2007

quattordicesima edizione

Forlì

8-16 settembre

Bartleby=Tetsuo; visto che la formula ci sfugge alla velocità della luce. Un buco. Quanti di assenza. Grani di tempo. L’oggetto Bartleby sembra più una stazione di smistamento delle assenze che delle presenze (se possibili). Bartleby è macchinario, questa volta assolutamente produttivo; fa fuori, annienta la macchina celibe. I prefer not to come performance che danza il suo annullarsi. Concentrata sul ritmo delle sue occorrenze, la formula si presenta come un ritornello che se da un lato sembra preludere a pieno titolo al processo di territorializzazione, dall’altro dal lato più oscuro, sembra invece portare all’annichilimento del limite: non più argini, ma neppure la più lontana possibilità di partecipare dell’infinito.

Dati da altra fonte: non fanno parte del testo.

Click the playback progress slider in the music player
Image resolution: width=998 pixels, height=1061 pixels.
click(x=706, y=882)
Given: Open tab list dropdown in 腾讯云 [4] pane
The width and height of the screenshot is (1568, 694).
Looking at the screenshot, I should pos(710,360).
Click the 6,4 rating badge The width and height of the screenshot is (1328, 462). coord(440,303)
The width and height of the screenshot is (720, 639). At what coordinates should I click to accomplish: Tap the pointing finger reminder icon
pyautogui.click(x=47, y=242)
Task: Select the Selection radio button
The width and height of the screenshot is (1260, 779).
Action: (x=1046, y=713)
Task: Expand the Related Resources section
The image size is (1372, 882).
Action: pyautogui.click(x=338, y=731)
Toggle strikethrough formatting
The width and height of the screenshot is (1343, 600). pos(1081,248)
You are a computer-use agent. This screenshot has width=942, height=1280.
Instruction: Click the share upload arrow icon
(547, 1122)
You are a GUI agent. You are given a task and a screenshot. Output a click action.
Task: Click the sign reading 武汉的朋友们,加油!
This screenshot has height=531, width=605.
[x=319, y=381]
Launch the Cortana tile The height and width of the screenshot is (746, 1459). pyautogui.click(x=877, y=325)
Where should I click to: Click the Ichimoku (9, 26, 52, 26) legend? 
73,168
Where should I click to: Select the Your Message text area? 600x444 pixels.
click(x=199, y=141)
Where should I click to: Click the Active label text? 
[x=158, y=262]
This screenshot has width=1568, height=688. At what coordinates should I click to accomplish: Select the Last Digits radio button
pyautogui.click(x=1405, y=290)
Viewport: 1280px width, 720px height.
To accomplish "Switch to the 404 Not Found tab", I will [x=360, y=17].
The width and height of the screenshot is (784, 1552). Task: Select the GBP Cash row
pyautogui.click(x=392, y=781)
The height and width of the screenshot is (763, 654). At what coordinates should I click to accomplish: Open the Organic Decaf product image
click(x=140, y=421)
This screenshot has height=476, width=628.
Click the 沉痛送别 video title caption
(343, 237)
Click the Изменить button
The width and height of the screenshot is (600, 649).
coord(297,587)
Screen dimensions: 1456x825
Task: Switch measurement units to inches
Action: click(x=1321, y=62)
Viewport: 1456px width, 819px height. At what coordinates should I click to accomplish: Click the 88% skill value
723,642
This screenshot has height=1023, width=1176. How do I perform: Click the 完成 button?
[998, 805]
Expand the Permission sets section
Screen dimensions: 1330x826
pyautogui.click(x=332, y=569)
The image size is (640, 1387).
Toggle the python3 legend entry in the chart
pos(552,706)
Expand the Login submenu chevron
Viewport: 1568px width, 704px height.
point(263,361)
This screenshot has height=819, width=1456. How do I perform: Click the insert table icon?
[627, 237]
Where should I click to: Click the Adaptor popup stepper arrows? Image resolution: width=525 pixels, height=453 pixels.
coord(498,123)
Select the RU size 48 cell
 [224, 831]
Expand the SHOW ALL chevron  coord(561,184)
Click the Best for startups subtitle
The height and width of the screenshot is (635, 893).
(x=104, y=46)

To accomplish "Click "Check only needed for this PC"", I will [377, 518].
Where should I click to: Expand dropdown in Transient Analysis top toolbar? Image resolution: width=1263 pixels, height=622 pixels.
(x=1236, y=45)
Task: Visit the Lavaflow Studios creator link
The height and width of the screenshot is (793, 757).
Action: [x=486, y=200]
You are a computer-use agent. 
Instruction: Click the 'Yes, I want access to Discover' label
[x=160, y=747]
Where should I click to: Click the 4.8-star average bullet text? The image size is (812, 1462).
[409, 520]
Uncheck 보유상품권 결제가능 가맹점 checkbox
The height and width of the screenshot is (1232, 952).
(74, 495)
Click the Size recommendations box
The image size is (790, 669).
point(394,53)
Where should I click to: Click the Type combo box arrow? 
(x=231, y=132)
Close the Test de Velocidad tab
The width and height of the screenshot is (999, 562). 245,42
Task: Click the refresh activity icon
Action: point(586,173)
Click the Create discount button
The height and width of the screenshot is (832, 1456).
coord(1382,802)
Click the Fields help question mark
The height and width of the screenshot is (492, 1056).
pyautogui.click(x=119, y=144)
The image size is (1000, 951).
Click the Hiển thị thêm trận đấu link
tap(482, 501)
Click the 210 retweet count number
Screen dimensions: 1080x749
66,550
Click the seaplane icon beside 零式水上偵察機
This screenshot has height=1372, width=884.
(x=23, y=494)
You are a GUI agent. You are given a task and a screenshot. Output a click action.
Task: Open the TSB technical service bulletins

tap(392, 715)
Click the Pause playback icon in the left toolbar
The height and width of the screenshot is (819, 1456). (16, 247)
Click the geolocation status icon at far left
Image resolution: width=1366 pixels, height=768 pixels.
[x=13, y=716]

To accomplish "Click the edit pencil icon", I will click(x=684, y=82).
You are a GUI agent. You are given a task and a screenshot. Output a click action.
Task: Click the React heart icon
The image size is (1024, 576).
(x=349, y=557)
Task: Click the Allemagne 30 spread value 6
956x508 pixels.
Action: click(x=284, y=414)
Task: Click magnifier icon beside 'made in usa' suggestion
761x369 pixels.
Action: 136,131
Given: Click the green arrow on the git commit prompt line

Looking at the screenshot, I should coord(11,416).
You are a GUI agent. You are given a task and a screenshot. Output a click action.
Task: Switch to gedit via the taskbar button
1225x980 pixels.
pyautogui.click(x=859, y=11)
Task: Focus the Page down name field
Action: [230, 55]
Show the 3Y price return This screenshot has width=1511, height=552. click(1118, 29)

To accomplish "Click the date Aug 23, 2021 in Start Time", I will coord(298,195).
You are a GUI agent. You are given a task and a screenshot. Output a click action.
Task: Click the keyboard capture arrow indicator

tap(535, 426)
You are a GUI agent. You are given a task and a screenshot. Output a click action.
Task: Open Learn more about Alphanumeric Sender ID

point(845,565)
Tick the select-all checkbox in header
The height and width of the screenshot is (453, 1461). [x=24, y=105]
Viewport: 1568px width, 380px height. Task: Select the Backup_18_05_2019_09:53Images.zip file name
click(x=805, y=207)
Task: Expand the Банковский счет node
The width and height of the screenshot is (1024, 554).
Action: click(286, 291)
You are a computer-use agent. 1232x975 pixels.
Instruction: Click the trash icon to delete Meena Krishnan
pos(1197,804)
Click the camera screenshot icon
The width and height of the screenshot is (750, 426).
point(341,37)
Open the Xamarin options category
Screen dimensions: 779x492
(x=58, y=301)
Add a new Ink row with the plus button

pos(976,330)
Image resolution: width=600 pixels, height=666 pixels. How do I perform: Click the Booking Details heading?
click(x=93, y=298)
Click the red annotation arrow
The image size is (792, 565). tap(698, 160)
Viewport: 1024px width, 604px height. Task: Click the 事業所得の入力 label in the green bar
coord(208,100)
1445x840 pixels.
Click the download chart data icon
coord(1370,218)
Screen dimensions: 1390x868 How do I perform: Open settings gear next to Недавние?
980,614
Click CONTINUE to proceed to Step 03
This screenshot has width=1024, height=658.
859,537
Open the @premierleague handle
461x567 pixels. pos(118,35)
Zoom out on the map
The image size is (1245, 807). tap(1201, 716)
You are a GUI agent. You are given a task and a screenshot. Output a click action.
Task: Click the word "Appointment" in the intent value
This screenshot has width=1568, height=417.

Infinito spezzato. Un buco avevo detto all’inizio. Un buco nero del tempo, infine. Non c’è sospensione né levitazione se si guarda la formula con gli occhi di chi si trova tra il suo terrazzo e l’asfalto della strada sottostante, bensì l’infinito peregrinare in uno stato turbolento, finalmente riconciliati alla condizione di particelle il cui spin (senso di rotazione o direzione di avanzamento?) muta costantemente. Un’anomalia nel sistema, atto puro di resistenza. Bartleby abolisce con un colpo di spugna ogni divisione intervallare per originare una musica..tic…tic…ritmico “oscillare nel silenzio”.